Instructional Coordinators


Exploring this Job

Become a leader of a youth group or school club or run for a position on your school’s student council to learn what it’s like to make decisions that affect others.

Participating in information interviews with instructional coordinators is an excellent way to learn more about this career. Ask the following questions: What made you want to become an instructional coordinator? What’s the best way to prepare for this career? What should I do to break into the field? Ask your school counselor to help arrange an interview.

The Job

The United States ranks among the best countries in the world in many categories (including the quality of its colleges), yet its young people consistently lag behind their peers in other countries academically—especially in science and math. For example, in 2018 U.S. 15-year-olds who took the Program for International Student Assessment ranked 37th in the world in math scores and 18th in science scores. These statistics underscore the importance of the work of instructional coordinators, who strive to improve curriculum, introduce new technology and course materials that improve educational outcomes, and provide support to teachers. 

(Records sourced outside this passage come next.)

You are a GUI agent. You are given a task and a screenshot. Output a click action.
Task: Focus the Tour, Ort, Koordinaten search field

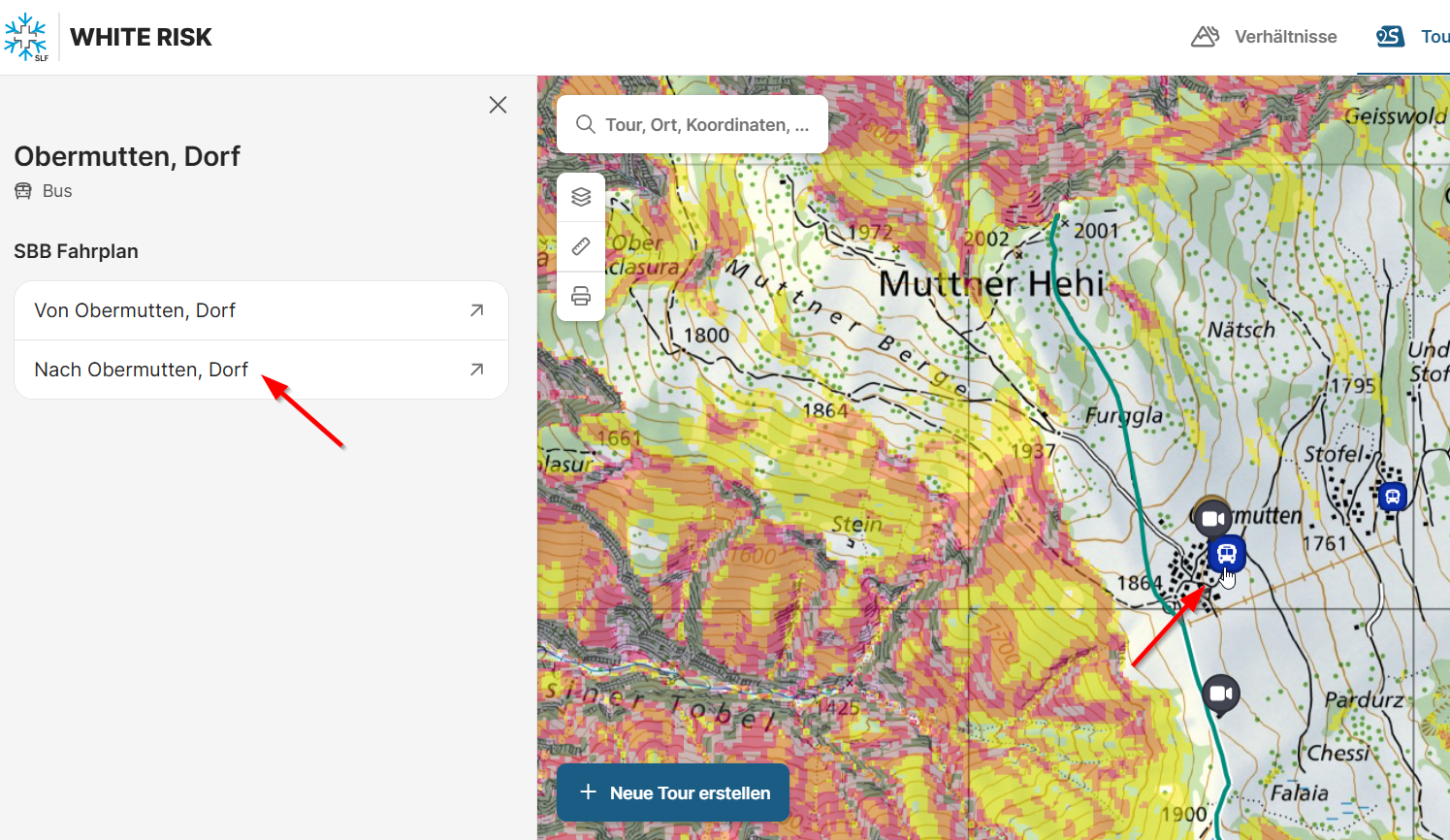[706, 125]
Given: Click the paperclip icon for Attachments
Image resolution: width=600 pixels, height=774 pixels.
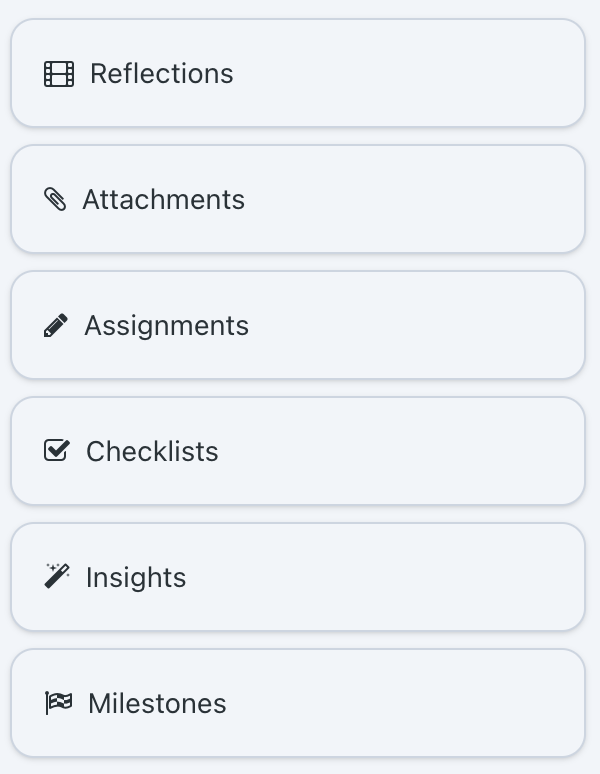Looking at the screenshot, I should click(55, 199).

Duties for instructional coordinators vary by employer and other factors, but most evaluate the effectiveness of curriculums and teaching techniques by interviewing teachers, teacher aides, and principals, and talking with students; observing teachers in the classroom; reviewing student test data; and developing tests, questionnaires, and procedures; study existing educational curriculums to ensure that they meet local, state, and federal guidelines review and recommend textbooks, videos, and other educational materials; and recommend new teaching techniques and technologies to teachers, principals, and school boards, and develop procedures for teachers to implement new curricula. They also plan, organize, and conduct teacher training workshops; develop classroom-based and distance learning training courses (or work with instructional designers to do so); provide input on the expansion or elimination of courses and programs; and oversee the development of online courses. Finally, instructional coordinators work with businesses to develop training programs to meet demand for workers in fast-growing careers (at colleges and universities).